Necatorin
- Names: IUPAC name 11-Hydroxychromeno[5,6-c]cinnolin-2-one

Identifiers
- CAS Number: 89915-35-5;
- 3D model (JSmol): Interactive image;
- ChemSpider: 19985336;
- PubChem CID: 135554414;
- UNII: PN6U3RP7RT;

Properties
- Chemical formula: C_{15}H_{8}N_{2}O_{3}
- Molar mass: 264.240 g·mol^{−1}
- Melting point: 220–225 °C (428–437 °F; 493–498 K)
- Hazards: Occupational safety and health (OHS/OSH):
- Main hazards: Mutagenic

= Necatorin =

Necatorin is a highly mutagenic chemical compound with the molecular formula C15H8N2O3. It is found in some mushrooms including Lactarius turpis (ugly milk-cap; older: L. necator), from which it was first isolated and characterized.
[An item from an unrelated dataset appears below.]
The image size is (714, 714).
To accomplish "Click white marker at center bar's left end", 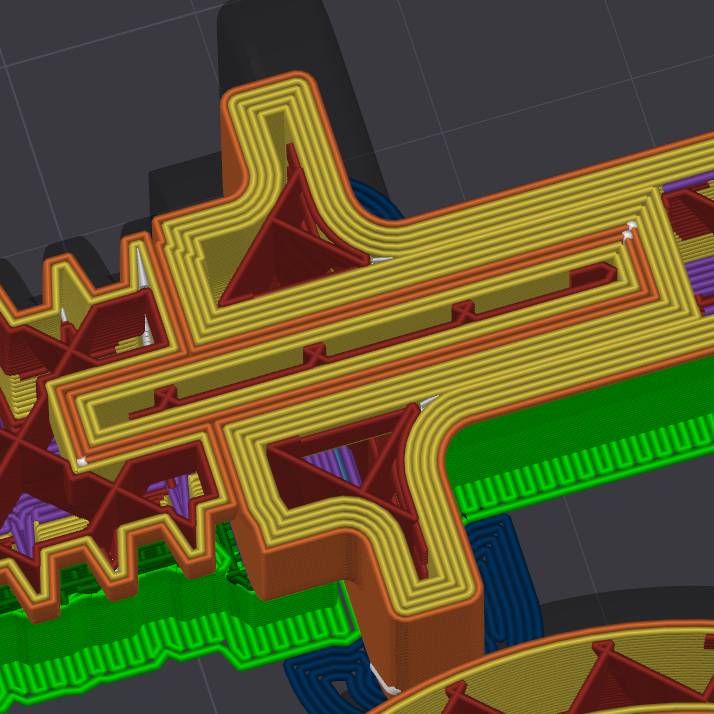I will click(80, 461).
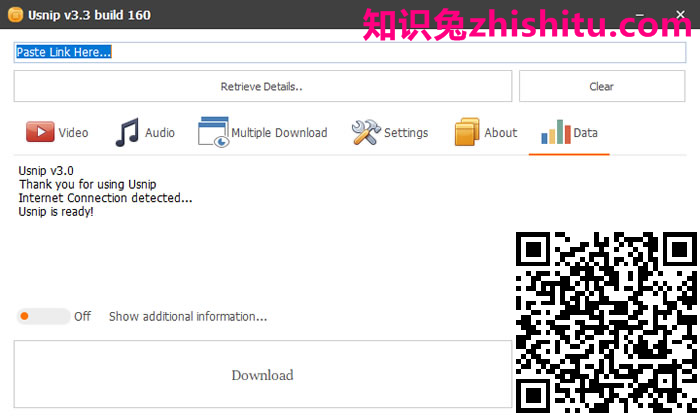Switch to the Audio tab label
The image size is (700, 416).
point(160,133)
It tests positive in the Ames test, an assay for mutagenicity. Crude extracts of L. necator are also highly mutagenic in a bacterial test system, and this effect it attributed to necatorin.

Necatorin is present in L. necator at concentrations of 3 to 20 mg/kg, and blanching the mushroom can reduce it to about 25% of its original amount. In boiling water, the chemical compound is stable except under acidic conditions (pH = 5).